• Task to complete: Start to finish, copy the data exactly.

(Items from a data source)
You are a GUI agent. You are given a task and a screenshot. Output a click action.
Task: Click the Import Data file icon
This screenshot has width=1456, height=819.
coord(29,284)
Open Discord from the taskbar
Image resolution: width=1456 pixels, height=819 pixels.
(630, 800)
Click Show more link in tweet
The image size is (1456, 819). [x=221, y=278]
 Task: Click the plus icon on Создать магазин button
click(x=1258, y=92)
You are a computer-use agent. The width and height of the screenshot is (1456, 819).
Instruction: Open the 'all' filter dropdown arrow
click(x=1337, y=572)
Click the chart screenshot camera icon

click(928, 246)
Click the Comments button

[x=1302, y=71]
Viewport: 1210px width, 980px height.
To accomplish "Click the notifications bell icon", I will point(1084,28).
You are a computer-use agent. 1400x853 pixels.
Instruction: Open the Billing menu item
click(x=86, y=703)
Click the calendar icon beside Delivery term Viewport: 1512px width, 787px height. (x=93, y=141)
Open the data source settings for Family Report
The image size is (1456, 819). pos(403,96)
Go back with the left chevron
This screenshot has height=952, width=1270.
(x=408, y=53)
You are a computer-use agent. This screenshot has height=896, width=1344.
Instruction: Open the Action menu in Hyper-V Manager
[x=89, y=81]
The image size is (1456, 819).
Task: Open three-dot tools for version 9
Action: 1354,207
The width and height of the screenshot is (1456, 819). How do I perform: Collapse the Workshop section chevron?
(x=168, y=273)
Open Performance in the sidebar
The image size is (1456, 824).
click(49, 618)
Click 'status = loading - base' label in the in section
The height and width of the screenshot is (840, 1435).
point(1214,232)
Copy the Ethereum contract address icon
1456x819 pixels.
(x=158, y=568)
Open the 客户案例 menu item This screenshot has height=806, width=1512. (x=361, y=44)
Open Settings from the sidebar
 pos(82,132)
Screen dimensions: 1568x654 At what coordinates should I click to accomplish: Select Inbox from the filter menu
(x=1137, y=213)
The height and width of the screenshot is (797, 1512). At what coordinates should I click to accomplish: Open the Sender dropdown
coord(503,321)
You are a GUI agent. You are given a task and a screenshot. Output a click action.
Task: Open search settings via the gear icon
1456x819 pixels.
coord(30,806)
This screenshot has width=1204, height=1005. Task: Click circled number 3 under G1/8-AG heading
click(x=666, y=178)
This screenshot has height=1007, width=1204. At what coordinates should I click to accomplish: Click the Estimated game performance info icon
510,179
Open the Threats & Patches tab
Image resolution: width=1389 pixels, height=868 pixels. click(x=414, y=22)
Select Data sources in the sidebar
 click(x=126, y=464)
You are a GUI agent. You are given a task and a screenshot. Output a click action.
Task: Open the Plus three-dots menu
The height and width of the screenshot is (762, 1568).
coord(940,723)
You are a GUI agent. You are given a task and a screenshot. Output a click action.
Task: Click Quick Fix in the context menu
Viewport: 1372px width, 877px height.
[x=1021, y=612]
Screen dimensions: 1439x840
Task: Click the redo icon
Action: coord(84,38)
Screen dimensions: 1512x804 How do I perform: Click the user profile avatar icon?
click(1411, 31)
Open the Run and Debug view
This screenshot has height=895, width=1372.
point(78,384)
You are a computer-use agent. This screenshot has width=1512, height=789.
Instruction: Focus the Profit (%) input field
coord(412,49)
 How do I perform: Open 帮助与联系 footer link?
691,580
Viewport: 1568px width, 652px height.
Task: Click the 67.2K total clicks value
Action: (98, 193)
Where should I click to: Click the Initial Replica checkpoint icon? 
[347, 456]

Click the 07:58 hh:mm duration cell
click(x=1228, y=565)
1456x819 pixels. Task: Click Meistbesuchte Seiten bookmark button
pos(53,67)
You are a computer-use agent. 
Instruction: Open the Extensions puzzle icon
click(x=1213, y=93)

• Worked solution:
You are a GUI agent. You are given a task and a screenshot. Output a click action.
Task: Click the Import Data file icon
This screenshot has width=1456, height=819.
coord(29,284)
Open Discord from the taskbar
Image resolution: width=1456 pixels, height=819 pixels.
(630, 800)
Click Show more link in tweet
The image size is (1456, 819). [x=221, y=278]
 Task: Click the plus icon on Создать магазин button
click(x=1258, y=92)
You are a computer-use agent. The width and height of the screenshot is (1456, 819).
Instruction: Open the 'all' filter dropdown arrow
click(x=1337, y=572)
Click the chart screenshot camera icon

click(928, 246)
Click the Comments button

[x=1302, y=71]
Viewport: 1210px width, 980px height.
To accomplish "Click the notifications bell icon", I will point(1084,28).
You are a computer-use agent. 1400x853 pixels.
Instruction: Open the Billing menu item
click(x=86, y=703)
Click the calendar icon beside Delivery term Viewport: 1512px width, 787px height. (x=93, y=141)
Open the data source settings for Family Report
The image size is (1456, 819). pos(403,96)
Go back with the left chevron
This screenshot has height=952, width=1270.
(x=408, y=53)
You are a computer-use agent. This screenshot has height=896, width=1344.
Instruction: Open the Action menu in Hyper-V Manager
[x=89, y=81]
The image size is (1456, 819).
Task: Open three-dot tools for version 9
Action: 1354,207
The width and height of the screenshot is (1456, 819). How do I perform: Collapse the Workshop section chevron?
(x=168, y=273)
Open Performance in the sidebar
The image size is (1456, 824).
click(49, 618)
Click 'status = loading - base' label in the in section
The height and width of the screenshot is (840, 1435).
point(1214,232)
Copy the Ethereum contract address icon
1456x819 pixels.
(x=158, y=568)
Open the 客户案例 menu item This screenshot has height=806, width=1512. (x=361, y=44)
Open Settings from the sidebar
 pos(82,132)
Screen dimensions: 1568x654 At what coordinates should I click to accomplish: Select Inbox from the filter menu
(x=1137, y=213)
The height and width of the screenshot is (797, 1512). At what coordinates should I click to accomplish: Open the Sender dropdown
coord(503,321)
You are a GUI agent. You are given a task and a screenshot. Output a click action.
Task: Open search settings via the gear icon
1456x819 pixels.
coord(30,806)
This screenshot has width=1204, height=1005. Task: Click circled number 3 under G1/8-AG heading
click(x=666, y=178)
This screenshot has height=1007, width=1204. At what coordinates should I click to accomplish: Click the Estimated game performance info icon
510,179
Open the Threats & Patches tab
Image resolution: width=1389 pixels, height=868 pixels. click(x=414, y=22)
Select Data sources in the sidebar
 click(x=126, y=464)
You are a GUI agent. You are given a task and a screenshot. Output a click action.
Task: Open the Plus three-dots menu
The height and width of the screenshot is (762, 1568).
coord(940,723)
You are a GUI agent. You are given a task and a screenshot. Output a click action.
Task: Click Quick Fix in the context menu
Viewport: 1372px width, 877px height.
[x=1021, y=612]
Screen dimensions: 1439x840
Task: Click the redo icon
Action: coord(84,38)
Screen dimensions: 1512x804 How do I perform: Click the user profile avatar icon?
click(1411, 31)
Open the Run and Debug view
This screenshot has height=895, width=1372.
point(78,384)
You are a computer-use agent. This screenshot has width=1512, height=789.
Instruction: Focus the Profit (%) input field
coord(412,49)
 How do I perform: Open 帮助与联系 footer link?
691,580
Viewport: 1568px width, 652px height.
Task: Click the 67.2K total clicks value
Action: (98, 193)
Where should I click to: Click the Initial Replica checkpoint icon? 
[347, 456]

Click the 07:58 hh:mm duration cell
click(x=1228, y=565)
1456x819 pixels. Task: Click Meistbesuchte Seiten bookmark button
pos(53,67)
You are a computer-use agent. 
Instruction: Open the Extensions puzzle icon
click(x=1213, y=93)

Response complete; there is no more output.